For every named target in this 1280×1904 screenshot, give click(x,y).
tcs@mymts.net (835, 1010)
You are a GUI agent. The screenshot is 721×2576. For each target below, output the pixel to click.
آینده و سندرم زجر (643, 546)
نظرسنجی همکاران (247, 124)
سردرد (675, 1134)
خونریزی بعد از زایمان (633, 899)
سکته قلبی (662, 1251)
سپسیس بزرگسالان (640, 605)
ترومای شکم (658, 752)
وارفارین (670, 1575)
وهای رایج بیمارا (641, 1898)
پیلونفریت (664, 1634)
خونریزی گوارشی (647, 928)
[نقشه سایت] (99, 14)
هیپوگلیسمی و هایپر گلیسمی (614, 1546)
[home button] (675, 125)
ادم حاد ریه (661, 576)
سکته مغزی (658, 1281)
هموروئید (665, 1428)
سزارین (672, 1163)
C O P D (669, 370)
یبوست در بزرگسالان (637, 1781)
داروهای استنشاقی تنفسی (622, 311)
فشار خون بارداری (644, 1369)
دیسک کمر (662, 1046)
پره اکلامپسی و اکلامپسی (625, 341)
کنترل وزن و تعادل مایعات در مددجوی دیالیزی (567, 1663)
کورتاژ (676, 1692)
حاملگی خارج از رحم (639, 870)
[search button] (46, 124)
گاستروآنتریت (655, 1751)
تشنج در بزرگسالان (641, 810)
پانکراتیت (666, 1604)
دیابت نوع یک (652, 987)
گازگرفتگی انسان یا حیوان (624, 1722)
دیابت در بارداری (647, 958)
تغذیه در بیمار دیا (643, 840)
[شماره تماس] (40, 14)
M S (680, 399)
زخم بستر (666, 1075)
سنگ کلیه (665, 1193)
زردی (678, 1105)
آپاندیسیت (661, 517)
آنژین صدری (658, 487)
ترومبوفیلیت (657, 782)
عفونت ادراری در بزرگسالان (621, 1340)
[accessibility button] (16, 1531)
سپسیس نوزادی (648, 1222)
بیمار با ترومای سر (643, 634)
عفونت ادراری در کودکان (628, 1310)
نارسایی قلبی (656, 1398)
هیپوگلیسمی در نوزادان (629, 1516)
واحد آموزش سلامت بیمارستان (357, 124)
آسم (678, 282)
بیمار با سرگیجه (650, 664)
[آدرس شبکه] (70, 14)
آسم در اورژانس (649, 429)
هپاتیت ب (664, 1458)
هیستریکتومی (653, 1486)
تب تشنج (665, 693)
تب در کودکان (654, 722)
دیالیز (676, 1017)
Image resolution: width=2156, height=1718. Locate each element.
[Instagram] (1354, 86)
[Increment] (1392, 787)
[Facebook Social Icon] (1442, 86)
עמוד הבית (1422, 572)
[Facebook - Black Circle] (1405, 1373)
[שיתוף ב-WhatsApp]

**Work to be completed:** Return, word for word, the lines of the data above from the line with "وارفارین (670, 1575)" through the line with "[آدرس شبکه] (70, 14)", inclusive.

**Solution to this exercise:**
وارفارین (670, 1575)
وهای رایج بیمارا (641, 1898)
پیلونفریت (664, 1634)
خونریزی گوارشی (647, 928)
[نقشه سایت] (99, 14)
هیپوگلیسمی و هایپر گلیسمی (614, 1546)
[home button] (675, 125)
ادم حاد ریه (661, 576)
سکته مغزی (658, 1281)
هموروئید (665, 1428)
سزارین (672, 1163)
C O P D (669, 370)
یبوست در بزرگسالان (637, 1781)
داروهای استنشاقی تنفسی (622, 311)
فشار خون بارداری (644, 1369)
دیسک کمر (662, 1046)
پره اکلامپسی و اکلامپسی (625, 341)
کنترل وزن و تعادل مایعات در مددجوی دیالیزی (567, 1663)
کورتاژ (676, 1692)
حاملگی خارج از رحم (639, 870)
[search button] (46, 124)
گاستروآنتریت (655, 1751)
تشنج در بزرگسالان (641, 810)
پانکراتیت (666, 1604)
دیابت نوع یک (652, 987)
گازگرفتگی انسان یا حیوان (624, 1722)
دیابت در بارداری (647, 958)
تغذیه در بیمار دیا (643, 840)
[شماره تماس] (40, 14)
M S (680, 399)
زخم بستر (666, 1075)
سنگ کلیه (665, 1193)
زردی (678, 1105)
آپاندیسیت (661, 517)
آنژین صدری (658, 487)
ترومبوفیلیت (657, 782)
عفونت ادراری در بزرگسالان (621, 1340)
[accessibility button] (16, 1531)
سپسیس نوزادی (648, 1222)
بیمار با ترومای سر (643, 634)
عفونت ادراری در کودکان (628, 1310)
نارسایی قلبی (656, 1398)
هیپوگلیسمی در نوزادان (629, 1516)
واحد آموزش سلامت بیمارستان (357, 124)
آسم (678, 282)
بیمار با سرگیجه (650, 664)
[آدرس شبکه] (70, 14)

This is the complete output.